#### THE TASK:
All of the data must be returned word for word.
━━━ DATA UNDER STUDY ━━━
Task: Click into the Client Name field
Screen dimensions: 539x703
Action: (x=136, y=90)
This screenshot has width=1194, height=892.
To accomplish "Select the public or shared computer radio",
━━━
#### SOLUTION TO THIS EXERCISE:
Task: Click into the Client Name field
Screen dimensions: 539x703
Action: (x=136, y=90)
This screenshot has width=1194, height=892.
To accomplish "Select the public or shared computer radio",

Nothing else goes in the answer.